O levantamento, divulgado em 19 de maio e suspenso por Nunes Marques no dia 8, mostra o presidente Lula com 47% das intenções de voto no primeiro turno, contra 34,3% de Flávio Bolsonaro. A diferença entre os dois era de 12,7 pontos percentuais, e não 50 pontos, como sugere a publicação enganosa.
O que aconteceu?
A decisão de Nunes Marques, relator do caso no TSE, determinou a suspensão da divulgação da pesquisa AtlasIntel/Bloomberg após representação apresentada pelo Diretório Nacional do Partido Liberal (PL).
Segundo o PL, a metodologia adotada pela AtlasIntel teria induzido a percepção negativa sobre o pré-candidato Flávio Bolsonaro. O partido argumenta que a pesquisa extrapolou a função de aferir a opinião pública ao incluir perguntas relacionadas ao envolvimento do senador com o empresário Daniel Vorcaro e o Banco Master.
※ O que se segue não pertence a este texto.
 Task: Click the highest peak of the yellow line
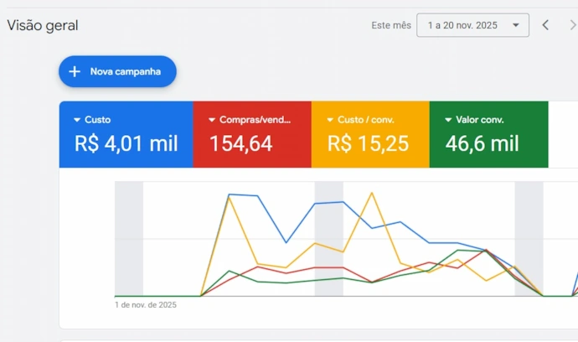pyautogui.click(x=370, y=193)
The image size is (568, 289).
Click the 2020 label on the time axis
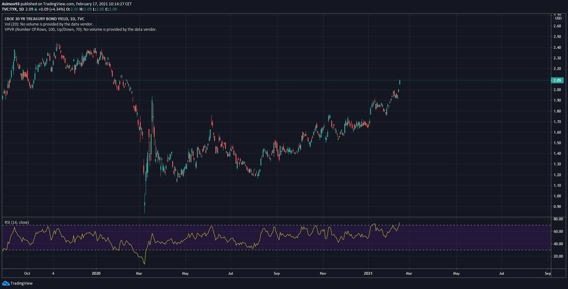click(96, 273)
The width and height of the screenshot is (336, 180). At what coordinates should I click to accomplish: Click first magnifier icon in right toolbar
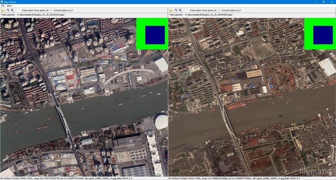(176, 10)
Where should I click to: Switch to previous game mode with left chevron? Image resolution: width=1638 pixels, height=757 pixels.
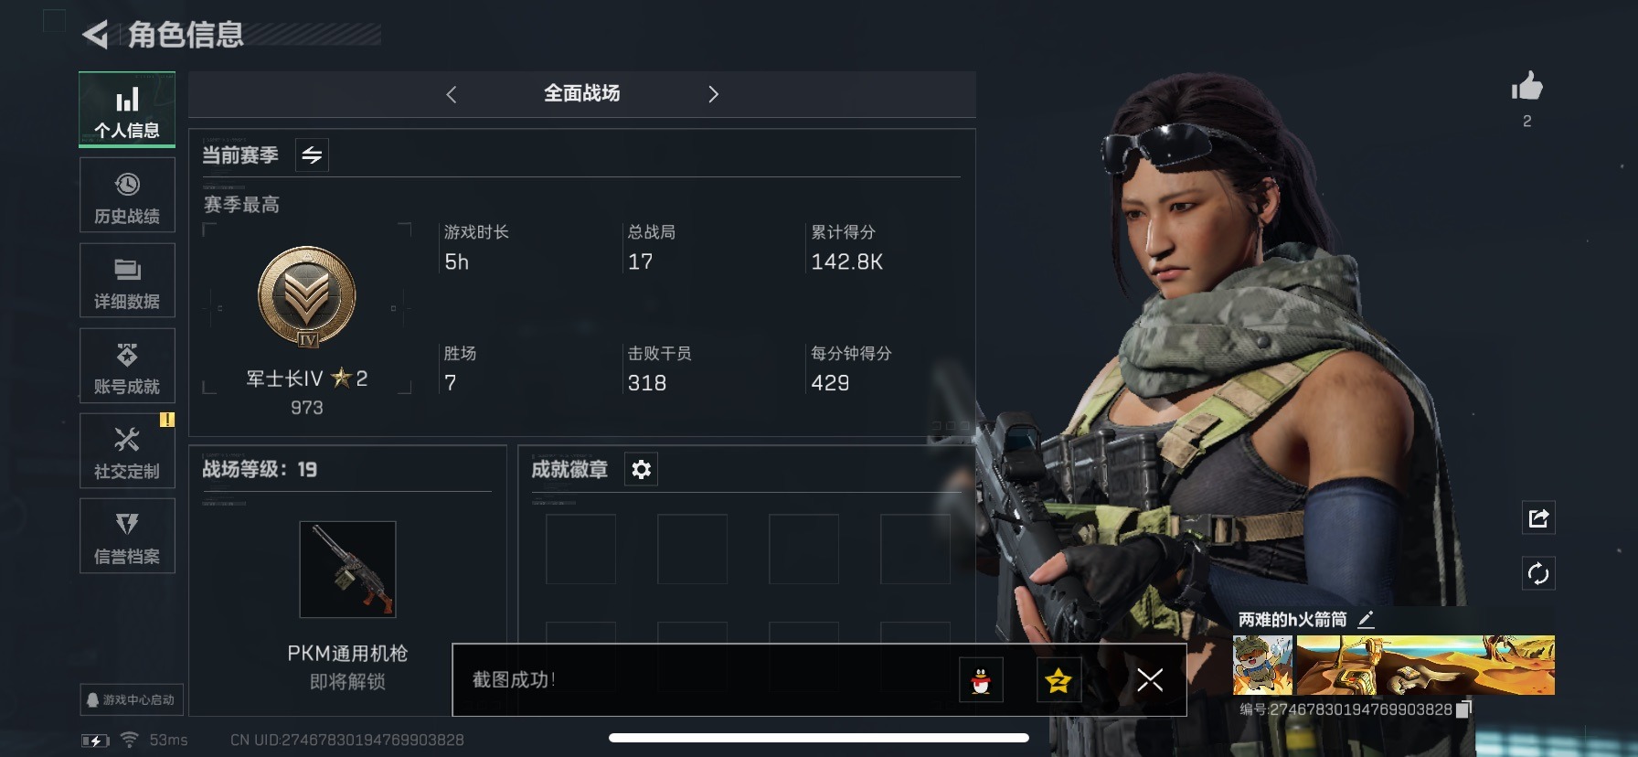click(452, 94)
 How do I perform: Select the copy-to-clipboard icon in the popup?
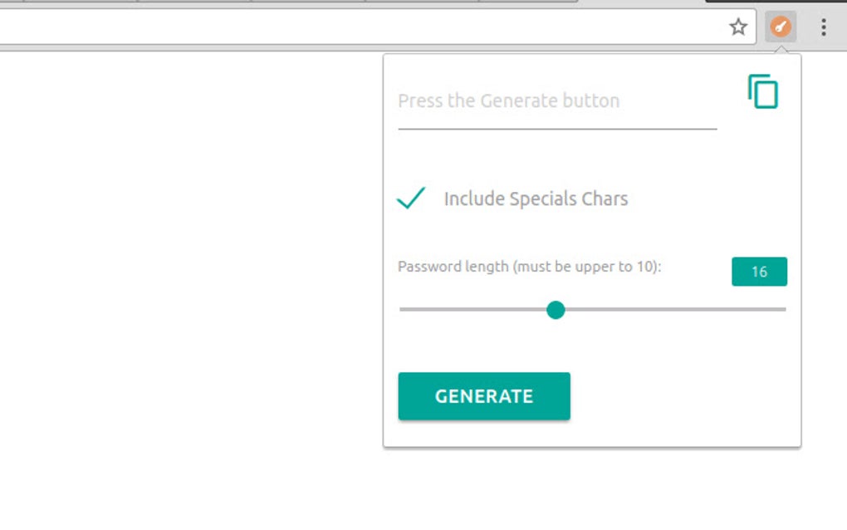(x=764, y=92)
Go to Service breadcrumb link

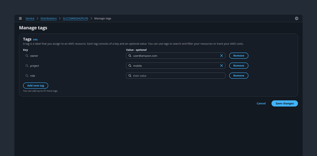coord(30,18)
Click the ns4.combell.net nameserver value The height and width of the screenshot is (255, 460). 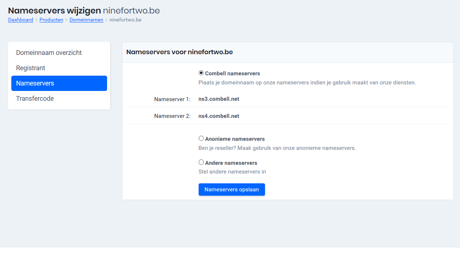[x=219, y=116]
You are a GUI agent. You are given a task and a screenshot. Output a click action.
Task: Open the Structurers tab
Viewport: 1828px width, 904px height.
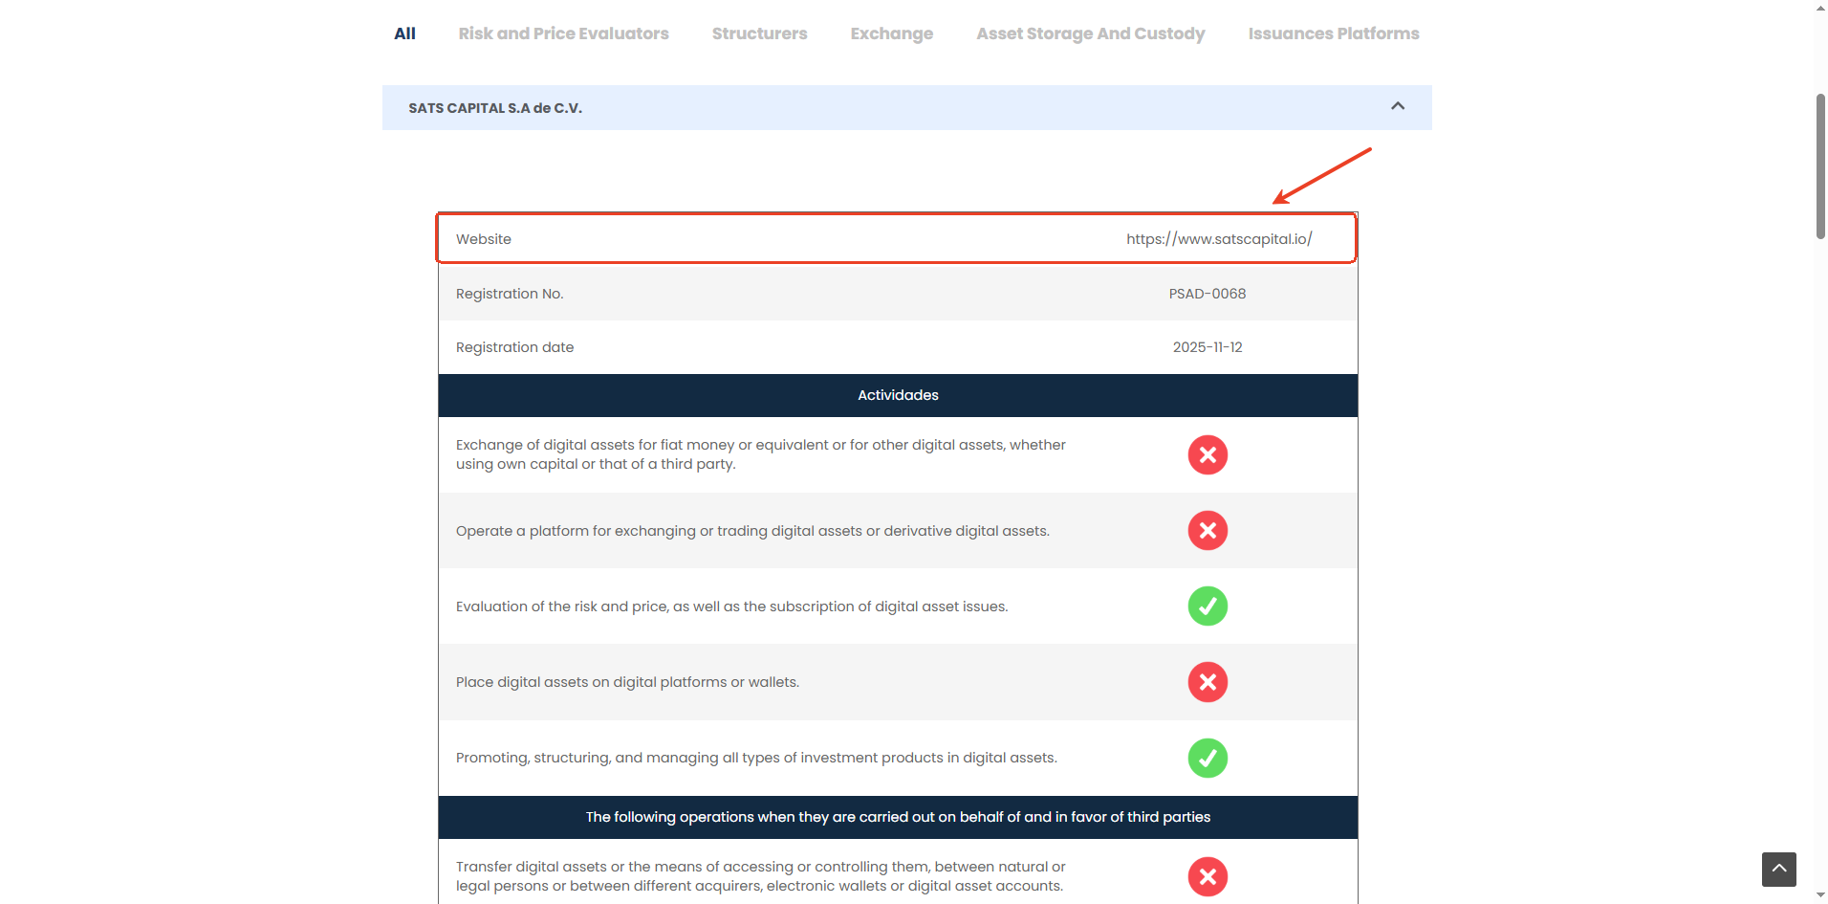click(x=759, y=33)
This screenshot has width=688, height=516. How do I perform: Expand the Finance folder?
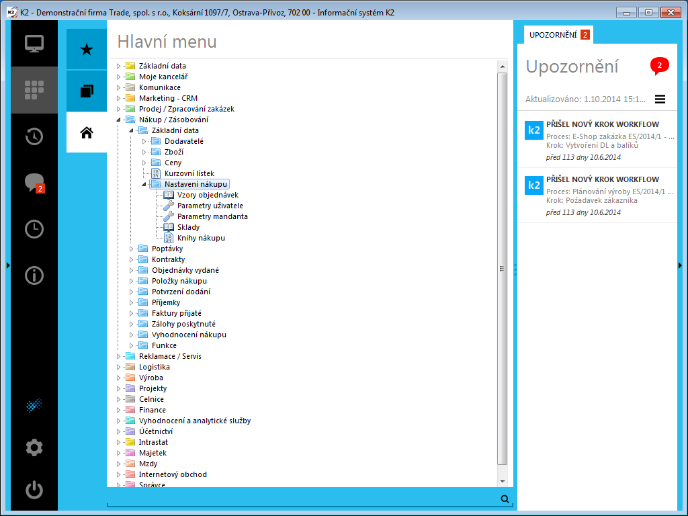click(118, 411)
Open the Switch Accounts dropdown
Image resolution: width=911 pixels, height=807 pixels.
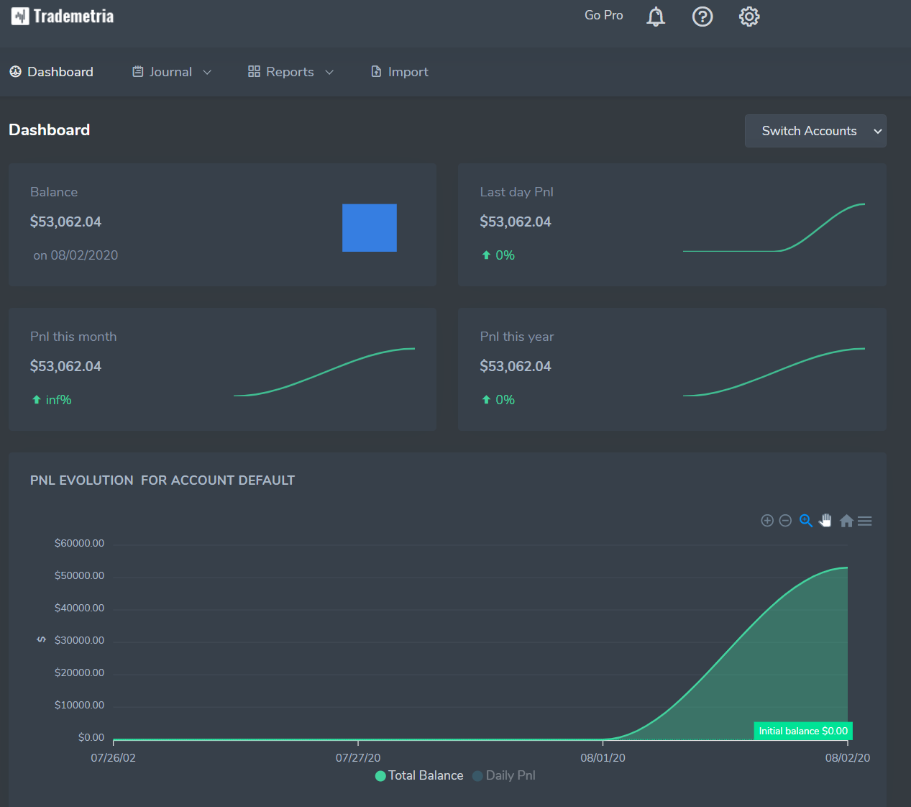click(x=815, y=131)
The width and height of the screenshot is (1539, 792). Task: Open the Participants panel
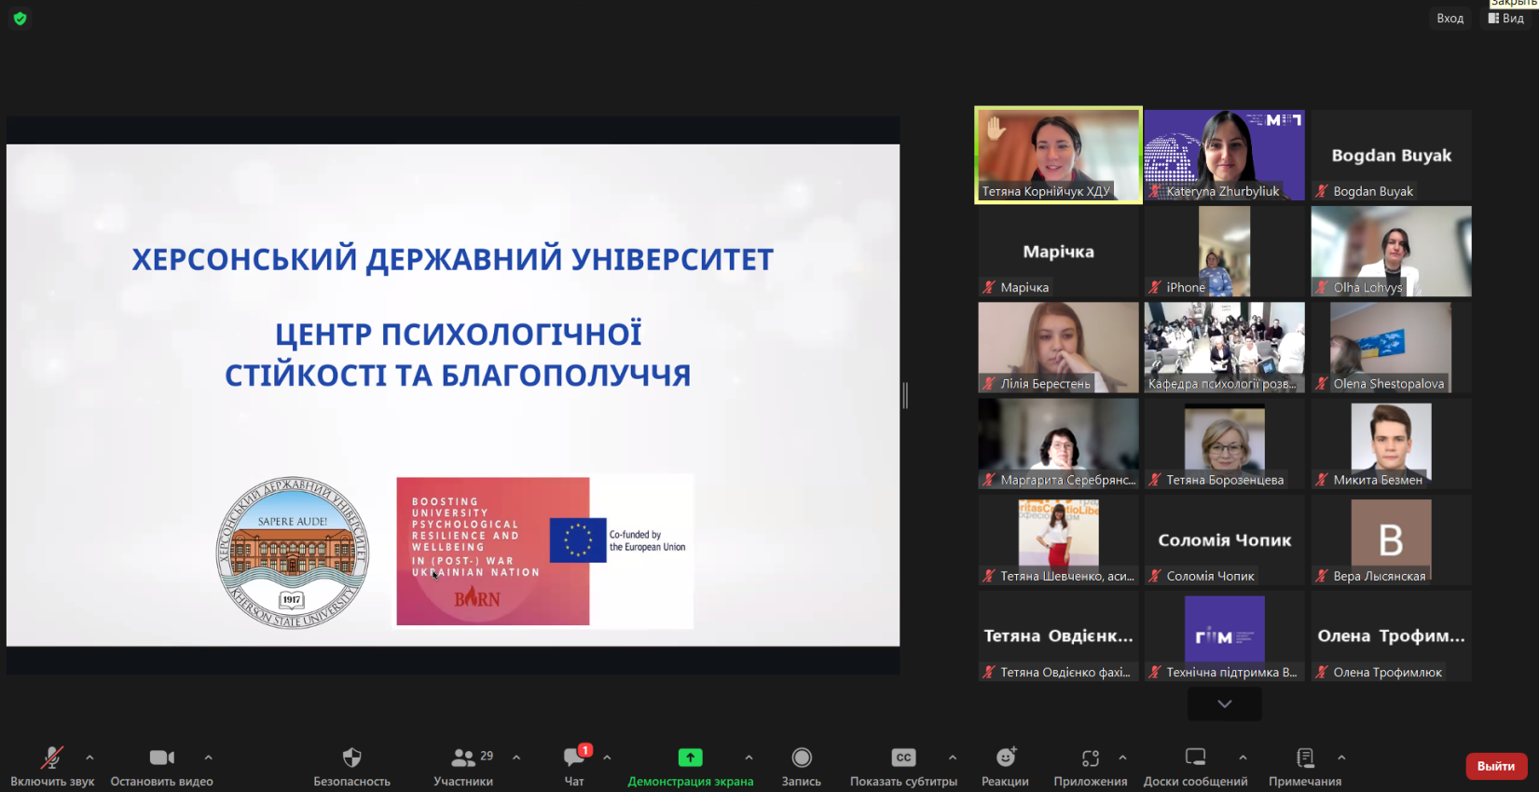pos(463,758)
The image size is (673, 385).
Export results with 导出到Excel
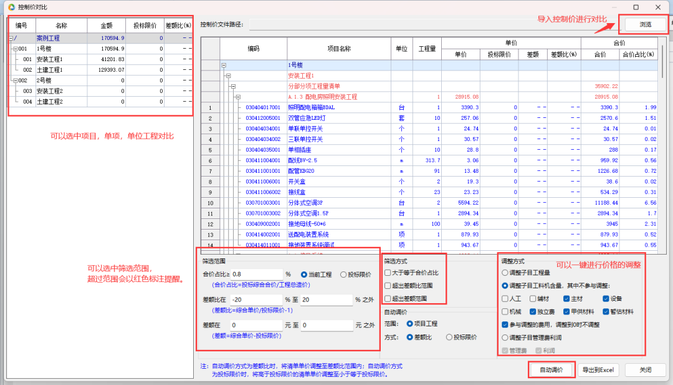point(598,369)
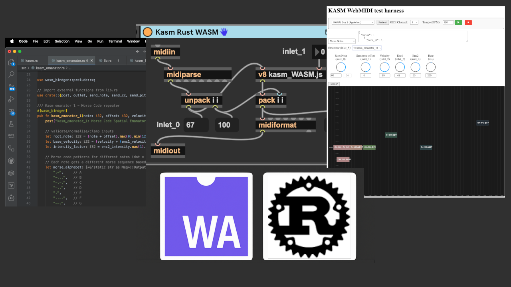Click the Tempo BPM input field
This screenshot has width=511, height=287.
click(x=448, y=22)
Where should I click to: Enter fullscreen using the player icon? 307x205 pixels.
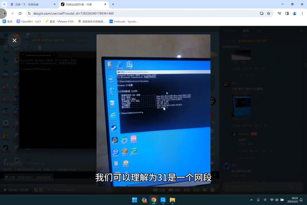[213, 190]
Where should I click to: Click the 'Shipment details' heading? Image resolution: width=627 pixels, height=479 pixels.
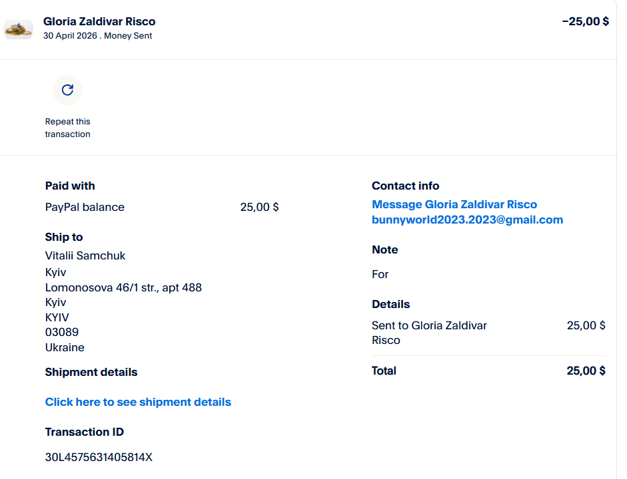91,372
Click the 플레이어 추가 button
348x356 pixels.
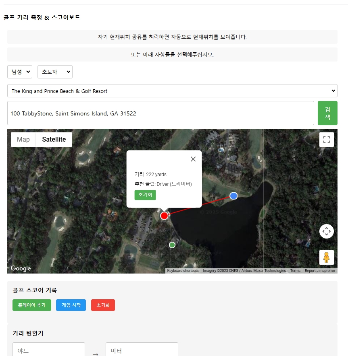click(32, 305)
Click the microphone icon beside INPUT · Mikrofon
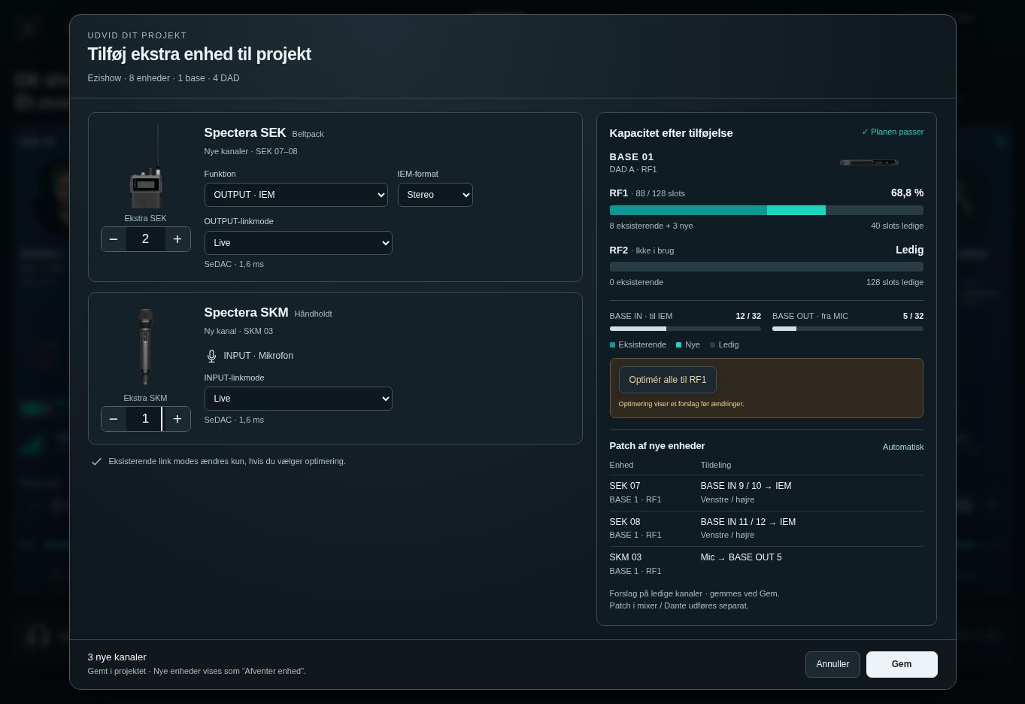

Entre as alegações, o PL cita a utilização, durante a pesquisa, de um áudio entre Flávio e Vorcaro. Divulgada pelo Intercept Brasil em maio, a gravação mostra o senador pedindo recursos ao banqueiro para a produção do filme Dark Horse, sobre a trajetória do ex-presidente Jair Bolsonaro (PL).
Em nota, a AtlasIntel afirmou que respeita a decisão do TSE, mas negou que tenha havido indução dos entrevistados. Segundo o instituto, as perguntas sobre intenção de voto foram aplicadas aos participantes sem a reprodução do áudio que motivou a contestação do PL.
“O questionário principal foi integralmente concluído antes de qualquer contato do participante com o conteúdo audiovisual. Não houve qualquer tipo de indução aos entrevistados”, afirma.
Segundo o instituto, o áudio foi apresentado aos participantes após estes responderem o questionário da pesquisa, em um processo separado e não relacionado à pesquisa. “Os participantes eram redirecionados para uma página completamente separada do questionário, onde eram convidados a registrar suas reações enquanto ouviam o áudio por meio da ferramenta Atlas VRC”, acrescenta a nota.
A ferramenta, afirma a AtlasIntel, tem finalidade de medir, segundo a segundo, a reação de uma amostra representativa da população a conteúdos audiovisuais. Enquanto assistem, os participantes usam uma interface visual para registrar o nível de aprovação ou desaprovação em relação ao que estão vendo ou ouvindo.
Julgamento segue em andamento
No dia seguinte à decisão de Nunes Marques, dia 9, o plenário do TSE iniciou a análise do referendo da liminar que suspendeu a pesquisa. O julgamento foi interrompido depois de a ministra Estela Aranha pedir vistas do processo. Com isso, a decisão continua em vigor e o levantamento permanece suspenso. Não há data definida para a retomada da análise.
Como funciona o registro de pesquisas eleitorais
A legislação eleitoral determina que empresas e institutos que realizam pesquisas de opinião pública sobre eleições ou candidatos registrem os levantamentos na Justiça Eleitoral até cinco dias antes da divulgação dos resultados.
A exigência está prevista no artigo 33 da Lei das Eleições (Lei n. 9.504, de 30 de setembro de 1997) e na Resolução nº 23.600, de 12 de dezembro de 2019. O registro deve ser feito por meio do Sistema de Registro de Pesquisas Eleitorais (PesqEle), que reúne informações como metodologia, plano amostral, período de realização, contratante e valor da pesquisa.